O morto-vivo
Todos os homens no mundo querem mais do que aquilo que têm. E esta frase-cliché nunca foi mais verdadeira do que nos olhos pálidos do meu pai. Mesmo que os meus focassem a lua-cheia incansávelmente, sentindo apenas o irregular movimento da paisagem alterando os lados da janela - eu sentia os seus olhos extraordinariamente abertos - uma massa branca com uma gota verde-ardósia no centro, por trás dos grandes óculos de aros dourados. Estava escuro, e por isso não sei se chorava - talvez chorasse por dentro, e provavelmente mais tarde - com aquela força que tem de falar com a voz firme quando se desfaz por dentro (isto dito, sempre).
O peso de tudo aquilo que é invisível (a sociedade, os costumes, os astros e deus) caíram-lhe em cima com o peso do absoluto e esmagaram-no contra o centro de si mesmo. Tem uma figura alta, forte, e no entanto atarracada e algo curvada sobre o seu estômago proeminente. Como se suportando um peso que o comprimiu e encurtou o seu corpo. E ele já não acredita em nada a não ser nos gestos violentos, da mesma violência que o obrigou a deixar de ser quem quer que pudesse ser, e o fez ser aquele bloco de carne com vida. Ele já não acredita senão nas projecções de fogo das bombas, se não no sangue espeço a escorrer das órbitas dos poderosos. Ele já não acredita senão nos corações selectivos dos humanos, que o excluem de si mesmo. Ele à sua frente ele só dispõe de uma rotina que lhe dilacera a alma, de falhas à frente e atrás que condicionam todos aqueles que o rodeiam. Chamam-se Anarquista. Dizem-no Autoritário. E o que ele queria era tão simples como qualquer desejo de uma criança: ele queria a perfeição.

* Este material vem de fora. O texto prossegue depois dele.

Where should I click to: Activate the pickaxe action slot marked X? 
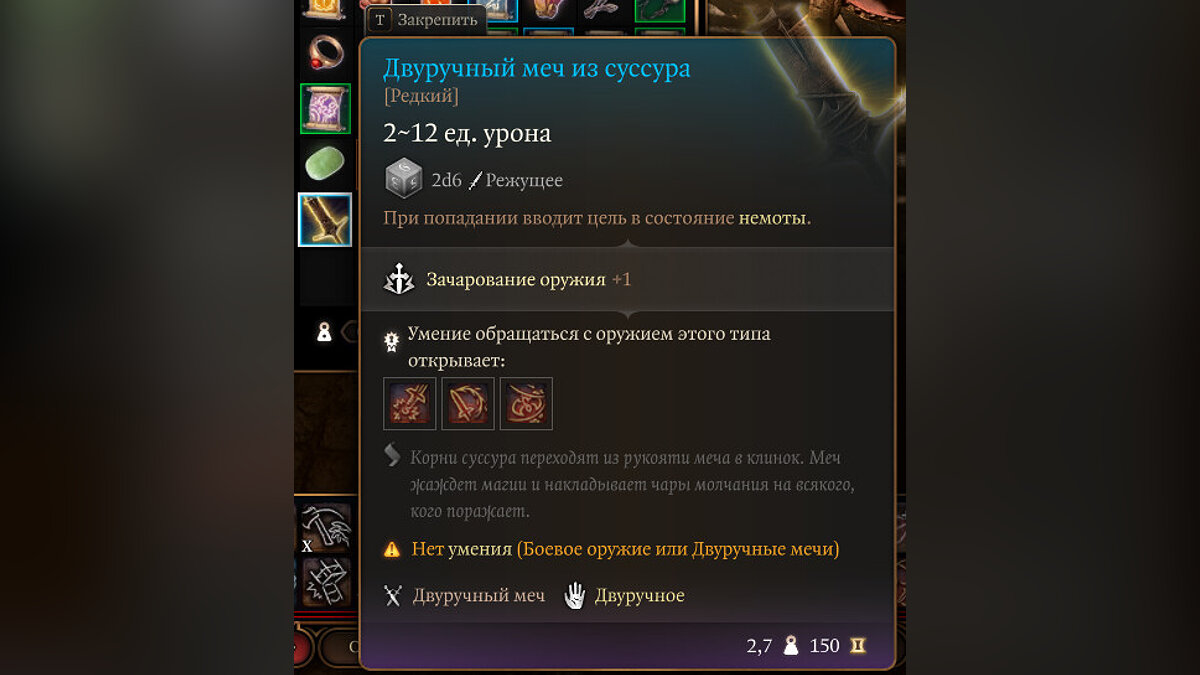[326, 528]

A perfeição dele decorre de raciocínios diferentes dos meus - e isso eu sei desde cedo. Porque se desdobra numa vingança - num repor da ordem que foi abolida quando nasceu. Porque o meu pai nunca teve uma vida fácil - e era até fácil demais escrevê-la aqui, muito mais fácil do que vivê-la. Poderia até dizer que teve uma vida mais difícil do que aquilo que podia aguentar - independentemente do que dizem sobre deus. Não foi, no entanto, uma vida mais difícil do que aquilo que o seu corpo de homem aguentaria. E é assim que o vejo: ele morreu. Sentado no deserto em cima de um escorpião ou espancado nas traseiras da sua casa. Comido vivo por comprimidos, ou implodido, ou por combustão espontânea. Dele, resta apenas a carcaça rugosa da sua pele, as mãos àsperas e um coração que implora por alguém que leia nas suas palavras a sinceridade com que ele as tempera.

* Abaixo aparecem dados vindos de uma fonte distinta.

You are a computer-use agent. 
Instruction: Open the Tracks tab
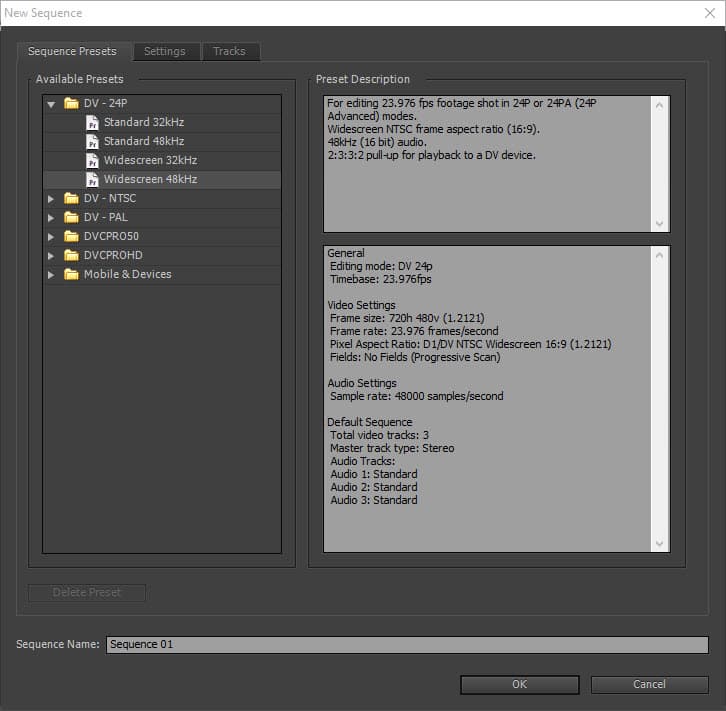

O meu pai deseja que o país arda. Que as regras definhem de fome e que as pessoas lutem com garras e armas contra a democracia. Deseja que o desembrulhem do plástico sufocante que o impede de abrir os braços, de encher o peito ou de respirar. Que a desforra chegue: porque o enganaram - disseram-lhe que podia ser feliz. E é com a cabeça ligeiramente pendida para o lado que afirma que não é feliz. Que deseja todos os dias morrer, quando dorme o que pode dormir porque é a única forma de sonhar. Visualiza na estrada à sua frente como a sua vida podia ter sido, e pergunta-se se é aquilo que faz ou aquilo que tem a certeza que é na sua cabeça mas não faz. O meu pai é um assassino interior, é um suícida, um colérico. O meu pai não tem espírito, mas tem alma - embora esta esteja corrompida por anos a mais de sonhos podres. Conduzindo maquinalmente por cima dos seus sonhos, como todas as pessoas maduras fazem, olha para mim de esguia e diz-me que eu tenho perspectivas, ao contrário dele. Porque eu ainda tenho tantos anos nas mãos como ele tem revoltas.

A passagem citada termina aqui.